* **Data records**
────────────────────

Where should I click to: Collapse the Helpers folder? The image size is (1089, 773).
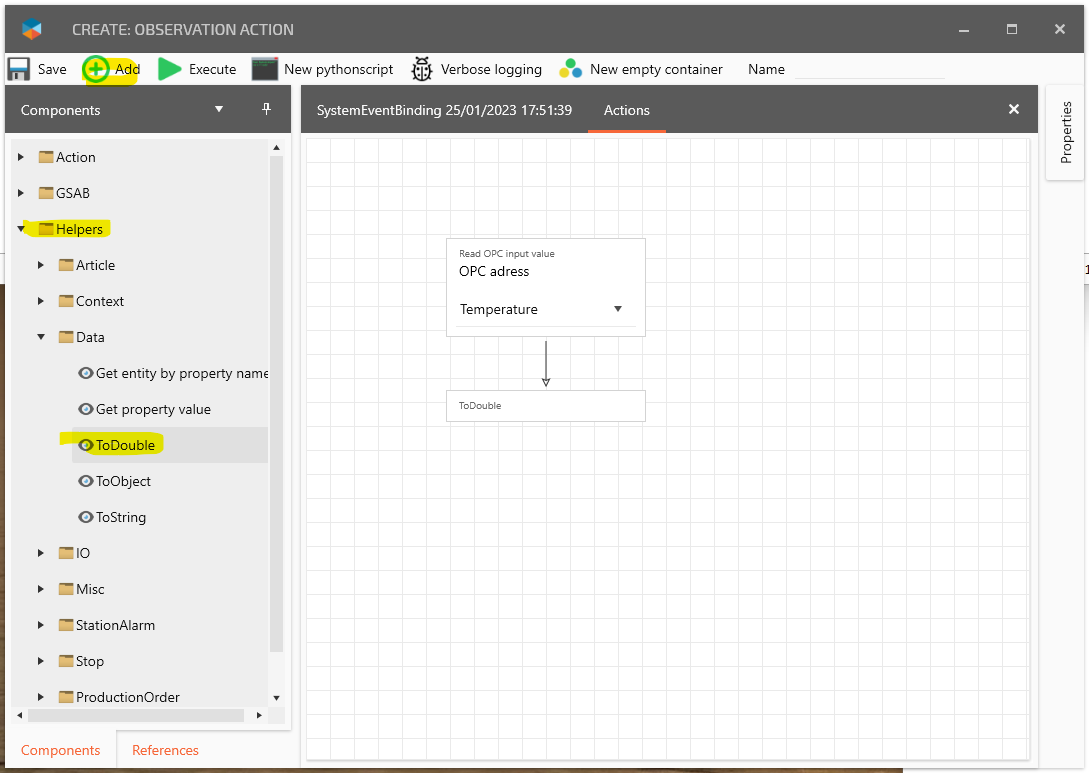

────────────────────

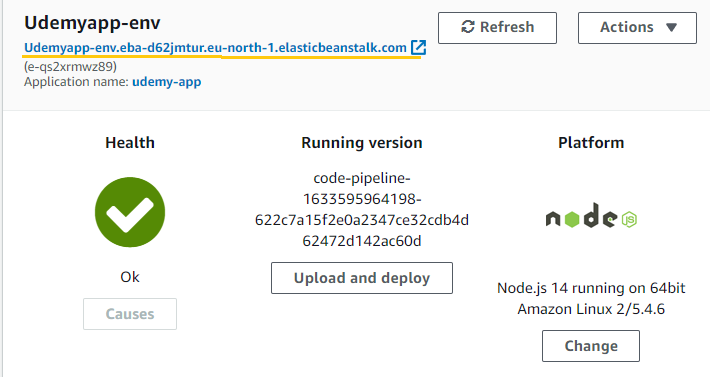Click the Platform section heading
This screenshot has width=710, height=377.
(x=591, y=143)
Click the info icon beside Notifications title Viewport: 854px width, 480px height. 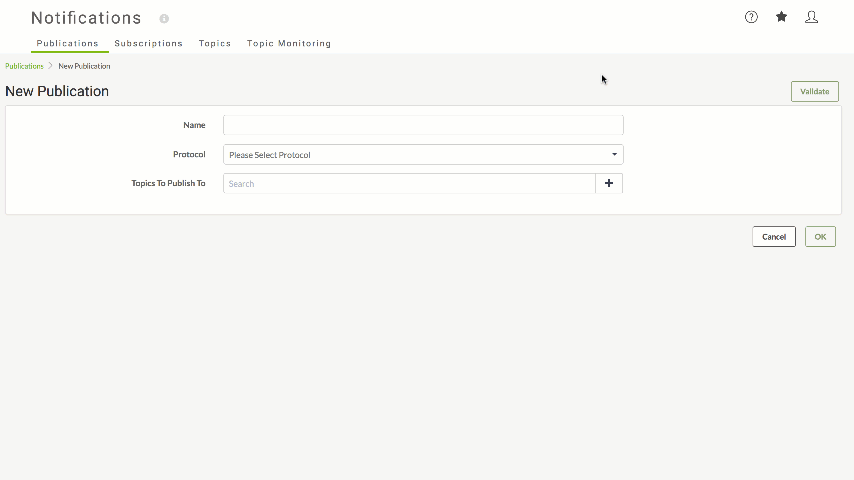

────────────────────

* **Task requirements**
Rewrite the listing from the line containing "Click the Platform section heading" through the line containing "Click the info", both included, replacing "Notifications" with "Alerts" and changing nothing else. Give only those lines, leaving out the pictures.

* **Task solution**
Click the Platform section heading
This screenshot has width=710, height=377.
(x=591, y=143)
Click the info icon beside Alerts title Viewport: 854px width, 480px height. 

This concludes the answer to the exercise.